Lisons Abdennour Bidar dans Le monde des religions :
Vous parlez de « maladie de l’islam » sans (apparemment) prendre en compte la diversité des interprétations, des cultures que recouvre ce terme : n’est-ce pas essentialiser une problématique plus complexe ?
Les traditionalistes musulmans deviennent de plus en plus sociologues et certains sociologues, vaincus par leur empathie naturelle, viennent de plus en plus au secours des traditionalistes musulmans… Les uns et les autres veulent toujours plus excuser l’islam et le déclarer irresponsable de ces maladies qui pourtant, à des degrés divers, s’observent d’un bout à l’autre du monde musulman. à chaque fois qu’on veut mettre en question la religion islam, ils resservent ainsi un discours de victimisation sur les banlieues. Cette dimension sociologique existe. Elle n’empêche pas de dire qu’en plus de la crise sociale, il existe une crise spirituelle, notamment une tragique sous-culture religieuse de tant de musulmans vis-à-vis de leur propre religion, qu’ils réduisent à tous ses stéréotypes les plus médiocres.
Ce que je n’accepte pas dans le discours de gens comme Tariq Ramadan, c’est la volonté cousue de fil blanc de masquer la question religieuse à travers cette analyse sur la condition sociale des populations musulmanes. Autre mauvaise foi : on fait à nouveau plaisir à de nombreux intellectuels occidentaux en se saisissant du concept d’essentialisation. Ramadan se sert ainsi des concepts de réforme, de liberté de conscience, etc. : tout y passe et rien n’est utilisé selon son vrai sens. Au nom d’un refus de toute essentialisation, il juge la critique de l’islam non recevable.
Mais tout en évitant de généraliser, il y a évidemment dans toutes les sociétés musulmanes un ensemble de récurrences extrêmement tenaces et critiquables. Au-delà des différences entre sociétés ou communautés musulmanes, on trouve ainsi des maladies chroniques (dogmatisme, formalisme, machisme, etc.) à différents stades de crispation. Elles sont bel et bien « essentielles » et non « accidentelles », parce qu’elles sont devenues caractéristiques de l’histoire de l’islam et de l’islam contemporain. En réalité, le seul but des traditionalistes qui prennent seulement le masque de la modernité – en parlant le langage des intellectuels de l’Occident – est de défendre un islam inchangé.
Si le religieux est la dimension morale et communautaire nécessaire à la croissance spirituelle, il y aura certes toujours une religion, une ou des formes de communauté axées sur le sens sacré et plus encore sur le sens de l'absolu ou du divin.
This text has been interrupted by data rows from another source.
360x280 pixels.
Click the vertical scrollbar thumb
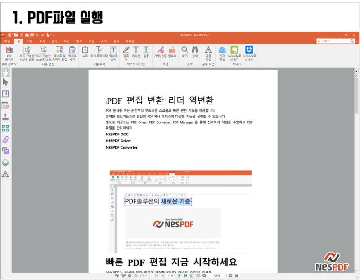tap(356, 96)
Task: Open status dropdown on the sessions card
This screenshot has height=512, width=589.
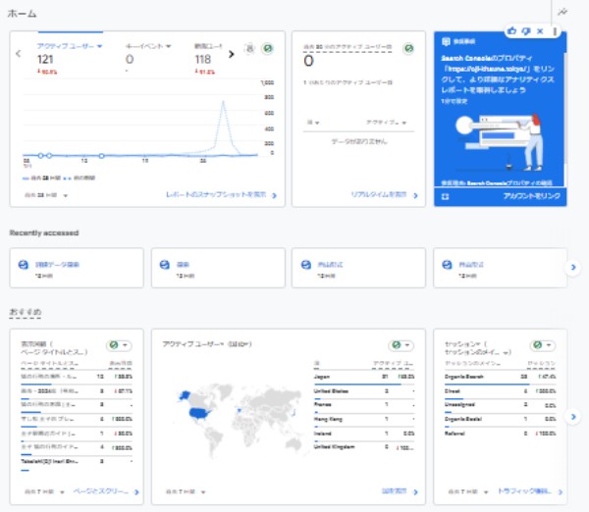Action: 543,346
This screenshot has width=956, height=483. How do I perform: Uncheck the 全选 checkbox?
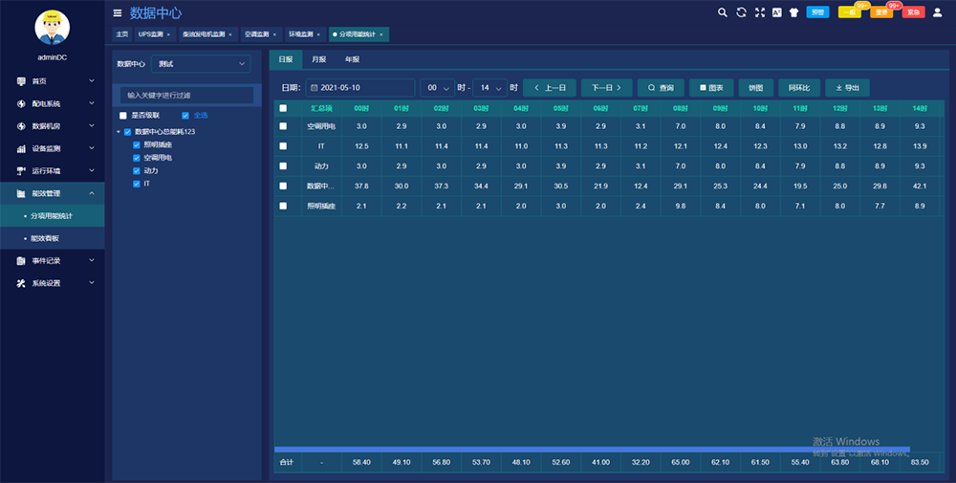(185, 116)
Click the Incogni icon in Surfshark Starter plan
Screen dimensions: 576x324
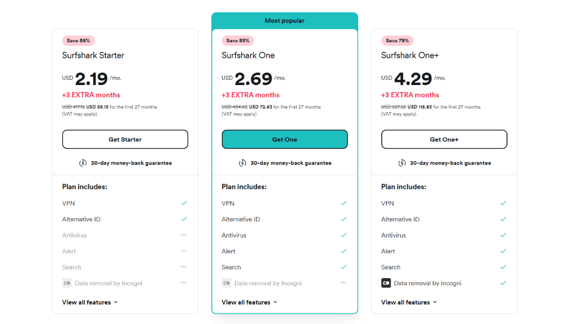(x=67, y=283)
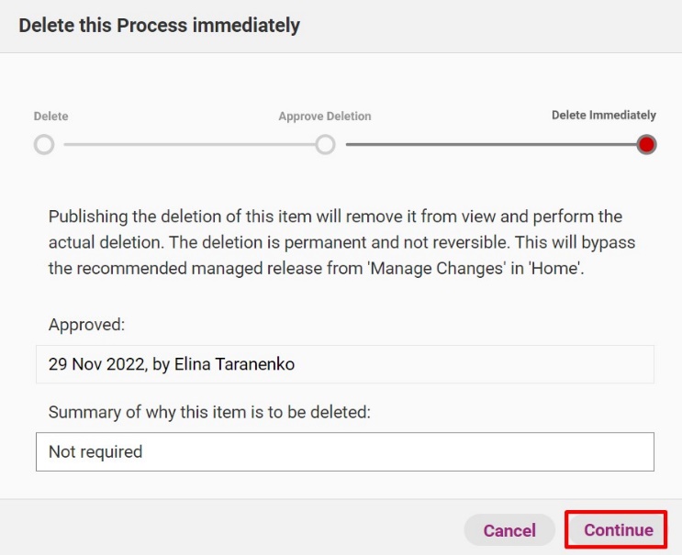Screen dimensions: 682x555
Task: Click the progress line between Delete and Approve Deletion
Action: tap(190, 145)
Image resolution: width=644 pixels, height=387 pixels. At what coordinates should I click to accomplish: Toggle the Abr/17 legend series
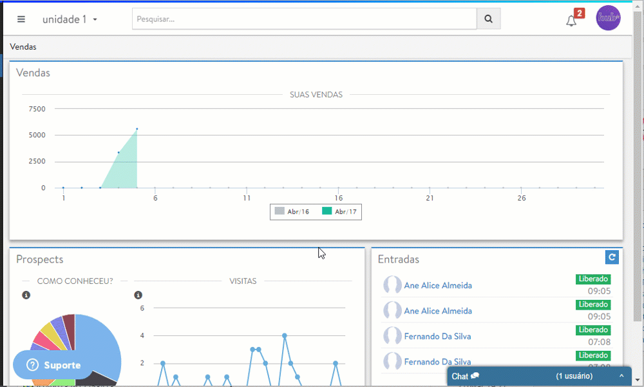pos(338,212)
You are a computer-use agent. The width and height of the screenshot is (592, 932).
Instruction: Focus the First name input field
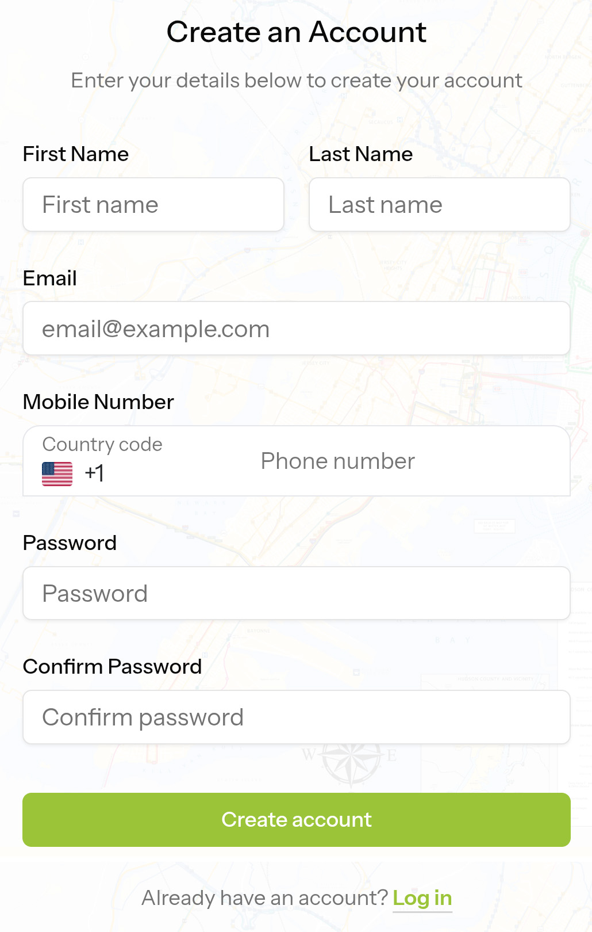[153, 205]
Mais postmodernisée puis hypermodernisée, une religion tendra de plus en plus vers une religion de l’humanité viscéralement nourrie d’expériences interreligieuses et de pratiques spirituelles non dogmatiques car elle sera au service d’un développement spirituel individualisé. Ce que nous appelons modernité et prémodernité est évidemment encore le lieu des idéologies rationnelles et des orthodoxies rigides. La raison moderne fournit, sans conteste, un instrument essentiel de la liberté de conscience et la coexistence pacifique des communautés religieuses. Mais cette raison moderne ne garantit pas encore que l’individu développe sa propre autorité spirituelle indépendamment de toute pression communautaire. Seule les relativisations critiques postmodernes de la raison brise les métarécits communautaristes en entrant dans une logique du métissage culturel. Les religions adaptées à la modernité font appel à la liberté de conscience pour au final inviter les individus à se soumettre à une communauté et à ses dogmes suffisamment assouplis pour ne pas la heurter. Seules les spiritualités postmodernes défont radicalement les religions de cette négation de la dimension authentique d'autorité personnelle en faisant entrer l'individu dans la convivialité multiculturelle. Les traditions brimant inutilement la personnalité leur semblent alors périmées. Ces spiritualités devenant alors hypermodernes pointent directement la lumière de l’essentiel sans faire croire qu’on doit absolument rentrer peu à peu dans le moule d’une tradition pour au final en faire l’expérience.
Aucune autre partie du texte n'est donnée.